粟国中学校の生徒たちが地元の素材を生かして開発したご当地アイスが3日から沖縄県内のスーパーコープおきなわなどの店頭で一般販売が始まった。「粟国の魅力をもっと広めたい」との思いで全校生徒14人が一丸になって、粟国特産の「粟国の塩」と「もちきびかりんとう黒糖味」を使った商品を開発、販売方法まで考えた。昨年の試験販売は好評を得て、2500個を完売。顧客からの要望もあり、一般販売につながった。

粟国中の生徒が商品開発した「コクうまっ!AAアイス」

試験販売は生徒たちも店頭に立ち、顧客の反応を学んだ=2013年10月、那覇市・コープおきなわあっぷるタウン

粟国中の生徒が商品開発した「コクうまっ!AAアイス」 試験販売は生徒たちも店頭に立ち、顧客の反応を学んだ=2013年10月、那覇市・コープおきなわあっぷるタウン

 昨年度のキャリア教育の一環でマーケティングを学習した生徒たちが商品開発や販売計画、売価設定、販売方法を学び、粟国村にちなんだ商品を考えた。

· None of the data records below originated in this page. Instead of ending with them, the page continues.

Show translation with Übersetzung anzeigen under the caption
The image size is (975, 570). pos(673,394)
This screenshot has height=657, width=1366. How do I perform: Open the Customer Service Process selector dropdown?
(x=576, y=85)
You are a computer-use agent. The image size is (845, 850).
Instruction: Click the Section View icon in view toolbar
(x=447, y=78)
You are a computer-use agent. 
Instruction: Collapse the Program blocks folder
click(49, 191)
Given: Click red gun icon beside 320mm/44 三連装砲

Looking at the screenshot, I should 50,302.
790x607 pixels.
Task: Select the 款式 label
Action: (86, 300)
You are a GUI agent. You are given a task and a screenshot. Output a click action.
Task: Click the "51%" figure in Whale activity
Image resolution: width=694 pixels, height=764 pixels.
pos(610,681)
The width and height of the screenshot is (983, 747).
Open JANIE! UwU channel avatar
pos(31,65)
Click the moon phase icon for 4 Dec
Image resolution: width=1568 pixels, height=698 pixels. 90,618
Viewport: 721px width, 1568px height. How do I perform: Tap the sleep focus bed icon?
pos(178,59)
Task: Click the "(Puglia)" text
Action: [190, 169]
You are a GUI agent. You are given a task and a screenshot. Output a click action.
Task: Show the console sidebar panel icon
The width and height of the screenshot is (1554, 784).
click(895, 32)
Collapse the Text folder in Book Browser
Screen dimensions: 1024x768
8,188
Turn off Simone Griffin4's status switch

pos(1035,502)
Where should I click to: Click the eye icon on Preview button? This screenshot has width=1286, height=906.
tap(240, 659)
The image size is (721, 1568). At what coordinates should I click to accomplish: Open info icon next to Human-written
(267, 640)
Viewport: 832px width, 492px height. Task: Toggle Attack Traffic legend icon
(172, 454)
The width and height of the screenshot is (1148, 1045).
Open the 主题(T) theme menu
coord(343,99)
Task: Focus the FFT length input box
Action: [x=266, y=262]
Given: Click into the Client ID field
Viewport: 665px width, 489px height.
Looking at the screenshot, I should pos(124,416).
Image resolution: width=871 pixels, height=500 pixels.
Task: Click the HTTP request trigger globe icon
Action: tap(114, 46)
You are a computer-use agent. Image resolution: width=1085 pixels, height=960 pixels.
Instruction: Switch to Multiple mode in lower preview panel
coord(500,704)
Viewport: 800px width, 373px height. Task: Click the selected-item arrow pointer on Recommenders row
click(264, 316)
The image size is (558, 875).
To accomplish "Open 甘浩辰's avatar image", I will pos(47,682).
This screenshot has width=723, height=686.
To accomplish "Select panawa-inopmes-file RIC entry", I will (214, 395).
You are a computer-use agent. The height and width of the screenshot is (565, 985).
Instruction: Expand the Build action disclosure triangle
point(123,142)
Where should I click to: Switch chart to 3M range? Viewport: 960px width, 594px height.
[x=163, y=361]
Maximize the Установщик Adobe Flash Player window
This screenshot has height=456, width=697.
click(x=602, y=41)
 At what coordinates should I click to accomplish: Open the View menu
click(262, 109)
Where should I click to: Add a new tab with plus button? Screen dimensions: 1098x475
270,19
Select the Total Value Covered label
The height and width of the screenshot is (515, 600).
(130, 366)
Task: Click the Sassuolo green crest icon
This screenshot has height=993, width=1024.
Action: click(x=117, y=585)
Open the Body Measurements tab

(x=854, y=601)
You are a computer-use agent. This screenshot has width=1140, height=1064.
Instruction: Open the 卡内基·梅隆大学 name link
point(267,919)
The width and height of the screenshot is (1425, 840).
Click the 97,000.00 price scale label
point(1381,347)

 商品名は「コクうまっ!AAアイス」。島全体をPRするという意味の「ALL aguni」の頭文字を取り入れた。粟国の塩が甘さを引き立てるため、アイス本来の風味を味わうことができ、かりんとうの食感も楽しめる。

 商品は県産アイスを販売するスノーラグーンを経営するZenエンタープライズ(本社・浦添市)が製造。昨年10月のコープおきなわ3店舗での試験販売は、わずか3時間で千個を完売。同11月の離島フェアは、用意した1500個を3日間で売り上げた。

 価格は130ミリリットル入りで250円(税別)。コープおきなわ全8店舗と、スノーラグーンの直営店「Ice Cafe -18℃浦添本店」で販売している。

 粟国村観光協会が運営する同村の喫茶まはなでは、業務用の4リットル入りを4350円(税込み)で、シングルカップは150円(同)で販売。売り上げの一部は、村の子供たちの教育活動に活用する。